REPUBLIKA.CO.ID, MATARAM -- Ketua Komisi X DPR Teuku Riefky Harsya mengatakan pihaknya mengkhawatirkan dampak penundaan jadwal "kick-off" Indonesia Super League (ISL) 2015, yang berpotensi menimbulkan keresahan di masyarakat.
Ditemui di Mataram, Nusa Tenggara Barat (NTB), Kamis (26/2), ia mengatakan anggota Komisi X dan pimpinan DPR RI sudah beberapa kali mengingatkan Menteri Pemuda dan Olahraga (Menpora) dan Badan Olahraga Profesional Indonesia (BOPI) terkait masalah tersebut.
"Kami juga sudah coba fasilitasi, tapi kalau penundaan ini bergulir terus, ini tentu akan menimbulkan keresahan di masyarakat," kata politisi dari Partai Demokrat ini ketika melakukan kunjungan kerja di kantor Badan Perpustakaan dan Arsip Daerah NTB.
Komisi X DPR RI sangat mendukung agar ISL dilakukan segera.
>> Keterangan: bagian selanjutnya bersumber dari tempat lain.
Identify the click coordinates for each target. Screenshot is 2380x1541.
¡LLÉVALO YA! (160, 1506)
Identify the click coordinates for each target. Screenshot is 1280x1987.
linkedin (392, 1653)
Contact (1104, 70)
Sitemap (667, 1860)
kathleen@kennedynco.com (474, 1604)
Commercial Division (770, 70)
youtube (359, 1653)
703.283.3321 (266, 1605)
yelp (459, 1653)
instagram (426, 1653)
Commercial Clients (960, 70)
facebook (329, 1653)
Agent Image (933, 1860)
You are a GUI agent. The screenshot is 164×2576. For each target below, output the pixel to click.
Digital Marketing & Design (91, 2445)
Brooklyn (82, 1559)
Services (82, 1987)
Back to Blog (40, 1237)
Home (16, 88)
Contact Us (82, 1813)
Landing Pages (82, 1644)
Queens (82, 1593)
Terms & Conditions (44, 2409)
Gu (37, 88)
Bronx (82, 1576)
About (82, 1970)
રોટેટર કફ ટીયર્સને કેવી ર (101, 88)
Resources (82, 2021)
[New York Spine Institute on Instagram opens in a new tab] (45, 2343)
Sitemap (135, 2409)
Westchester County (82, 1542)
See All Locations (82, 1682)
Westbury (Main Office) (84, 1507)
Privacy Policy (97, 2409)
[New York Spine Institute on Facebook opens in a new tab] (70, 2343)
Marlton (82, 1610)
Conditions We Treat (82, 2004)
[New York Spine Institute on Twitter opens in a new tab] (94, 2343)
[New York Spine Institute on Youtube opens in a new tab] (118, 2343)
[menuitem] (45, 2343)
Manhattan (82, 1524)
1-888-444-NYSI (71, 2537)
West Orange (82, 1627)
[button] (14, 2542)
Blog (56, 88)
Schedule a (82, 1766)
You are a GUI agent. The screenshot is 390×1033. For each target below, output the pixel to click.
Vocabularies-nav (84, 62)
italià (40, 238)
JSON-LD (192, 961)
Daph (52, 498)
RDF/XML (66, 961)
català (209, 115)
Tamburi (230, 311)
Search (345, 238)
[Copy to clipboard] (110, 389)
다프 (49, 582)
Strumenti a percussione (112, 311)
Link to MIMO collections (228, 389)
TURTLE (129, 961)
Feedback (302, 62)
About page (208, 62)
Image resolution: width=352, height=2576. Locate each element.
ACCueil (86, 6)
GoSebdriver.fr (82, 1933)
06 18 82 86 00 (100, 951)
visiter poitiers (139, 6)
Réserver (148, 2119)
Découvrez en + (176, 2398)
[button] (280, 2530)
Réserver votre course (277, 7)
Untuk itu, Riefky berharap Menpora dan BOPI sebagai institusi yang memberikan rekomendasi kepada Kepolisian Negara Republik Indonesia (Polri) untuk boleh tidaknya pertandingan dilakukan, tidak bersikap berlebihan.
Ia juga berharap sepak bola sebagai olah raga rakyat tidak dipolitisasi terkait dengan persyaratan penyelenggaraan ISL, karena itu sudah ada di aturan FIFA.
"Terkait dengan permasalahan pajak klub, kemudian perjanjian mungkin dengan para atlet serta izin dari atlet asing dan sebagainya, itu sudah ada aturannya," ucap Riefky.
Sebenarnya, kata dia, klub sebagai badan usaha sudah diatur dalam berbagai undang-undang (UU), termasuk UU Ketenagakerjaan, UU Perpajakan, UU Perizinan Tenaga Kerja Asing yang bekerja di Indonesia.
"Jadi saya rasa tidak perlu BOPI memberikan persyaratan, sehingga membawa kemunduran persepakbolaan nasional," katanya.
Riefky menambahkan pihaknya juga tidak bisa membendung hak-hak hukum, mulai dari klub sampai pendukung atau suporter yang merasa keberatan dengan kebijakan Kemenpora dan BOPI.
"Karena kami mendengar suporter di seluruh Indonesia sudah gelisah dan berpikir melakukan class action, itu yang kami khawatirkan sejak awal," ujarnya.